YOUR TASK >>
Would you repeat all the lines below, exactly as they stand?

MATERIAL TO PROCESS >>
■ ■ ■ ■

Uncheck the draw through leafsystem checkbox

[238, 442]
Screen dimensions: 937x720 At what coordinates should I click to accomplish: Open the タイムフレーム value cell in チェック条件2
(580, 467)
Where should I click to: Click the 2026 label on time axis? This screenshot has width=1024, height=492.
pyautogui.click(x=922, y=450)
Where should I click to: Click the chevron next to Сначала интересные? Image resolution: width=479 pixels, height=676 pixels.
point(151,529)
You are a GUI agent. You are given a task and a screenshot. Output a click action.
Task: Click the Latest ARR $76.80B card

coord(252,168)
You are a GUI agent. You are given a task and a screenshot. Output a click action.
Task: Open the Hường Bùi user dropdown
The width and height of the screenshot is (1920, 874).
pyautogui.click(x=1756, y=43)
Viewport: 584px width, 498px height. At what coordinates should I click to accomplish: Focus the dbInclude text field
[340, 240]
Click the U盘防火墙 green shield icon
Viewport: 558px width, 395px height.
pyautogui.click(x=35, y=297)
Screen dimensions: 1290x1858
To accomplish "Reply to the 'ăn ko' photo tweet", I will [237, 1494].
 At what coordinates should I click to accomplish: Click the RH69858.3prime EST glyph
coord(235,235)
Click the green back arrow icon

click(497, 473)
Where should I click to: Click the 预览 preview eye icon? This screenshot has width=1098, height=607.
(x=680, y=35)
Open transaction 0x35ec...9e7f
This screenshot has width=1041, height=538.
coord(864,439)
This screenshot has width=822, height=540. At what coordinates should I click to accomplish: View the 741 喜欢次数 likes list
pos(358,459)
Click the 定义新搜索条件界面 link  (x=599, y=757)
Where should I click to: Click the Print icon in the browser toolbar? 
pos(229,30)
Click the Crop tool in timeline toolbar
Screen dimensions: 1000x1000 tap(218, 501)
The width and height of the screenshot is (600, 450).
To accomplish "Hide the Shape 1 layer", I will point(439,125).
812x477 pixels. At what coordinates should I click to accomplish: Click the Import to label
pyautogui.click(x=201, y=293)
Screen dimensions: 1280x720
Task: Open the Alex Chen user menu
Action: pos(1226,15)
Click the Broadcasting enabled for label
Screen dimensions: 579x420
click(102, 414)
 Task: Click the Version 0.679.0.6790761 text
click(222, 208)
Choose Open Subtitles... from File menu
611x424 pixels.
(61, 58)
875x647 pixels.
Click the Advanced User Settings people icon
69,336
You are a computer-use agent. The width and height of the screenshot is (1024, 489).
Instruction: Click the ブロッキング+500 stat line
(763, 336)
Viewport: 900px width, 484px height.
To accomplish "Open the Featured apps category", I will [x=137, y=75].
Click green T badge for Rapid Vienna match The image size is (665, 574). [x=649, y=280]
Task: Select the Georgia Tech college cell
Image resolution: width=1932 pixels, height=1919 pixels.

■ ■ ■ ■

RESULT FOR THIS TASK >>
Uncheck the draw through leafsystem checkbox

[238, 442]
Screen dimensions: 937x720 At what coordinates should I click to accomplish: Open the タイムフレーム value cell in チェック条件2
(580, 467)
Where should I click to: Click the 2026 label on time axis? This screenshot has width=1024, height=492.
pyautogui.click(x=922, y=450)
Where should I click to: Click the chevron next to Сначала интересные? Image resolution: width=479 pixels, height=676 pixels.
point(151,529)
You are a GUI agent. You are given a task and a screenshot. Output a click action.
Task: Click the Latest ARR $76.80B card

coord(252,168)
You are a GUI agent. You are given a task and a screenshot. Output a click action.
Task: Open the Hường Bùi user dropdown
The width and height of the screenshot is (1920, 874).
pyautogui.click(x=1756, y=43)
Viewport: 584px width, 498px height. At what coordinates should I click to accomplish: Focus the dbInclude text field
[340, 240]
Click the U盘防火墙 green shield icon
Viewport: 558px width, 395px height.
pyautogui.click(x=35, y=297)
Screen dimensions: 1290x1858
To accomplish "Reply to the 'ăn ko' photo tweet", I will [237, 1494].
 At what coordinates should I click to accomplish: Click the RH69858.3prime EST glyph
coord(235,235)
Click the green back arrow icon

click(497, 473)
Where should I click to: Click the 预览 preview eye icon? This screenshot has width=1098, height=607.
(x=680, y=35)
Open transaction 0x35ec...9e7f
This screenshot has width=1041, height=538.
coord(864,439)
This screenshot has width=822, height=540. At what coordinates should I click to accomplish: View the 741 喜欢次数 likes list
pos(358,459)
Click the 定义新搜索条件界面 link  (x=599, y=757)
Where should I click to: Click the Print icon in the browser toolbar? 
pos(229,30)
Click the Crop tool in timeline toolbar
Screen dimensions: 1000x1000 tap(218, 501)
The width and height of the screenshot is (600, 450).
To accomplish "Hide the Shape 1 layer", I will point(439,125).
812x477 pixels. At what coordinates should I click to accomplish: Click the Import to label
pyautogui.click(x=201, y=293)
Screen dimensions: 1280x720
Task: Open the Alex Chen user menu
Action: pos(1226,15)
Click the Broadcasting enabled for label
Screen dimensions: 579x420
click(102, 414)
 Task: Click the Version 0.679.0.6790761 text
click(222, 208)
Choose Open Subtitles... from File menu
611x424 pixels.
(61, 58)
875x647 pixels.
Click the Advanced User Settings people icon
69,336
You are a computer-use agent. The width and height of the screenshot is (1024, 489).
Instruction: Click the ブロッキング+500 stat line
(763, 336)
Viewport: 900px width, 484px height.
To accomplish "Open the Featured apps category", I will [x=137, y=75].
Click green T badge for Rapid Vienna match The image size is (665, 574). [x=649, y=280]
Task: Select the Georgia Tech college cell
Image resolution: width=1932 pixels, height=1919 pixels.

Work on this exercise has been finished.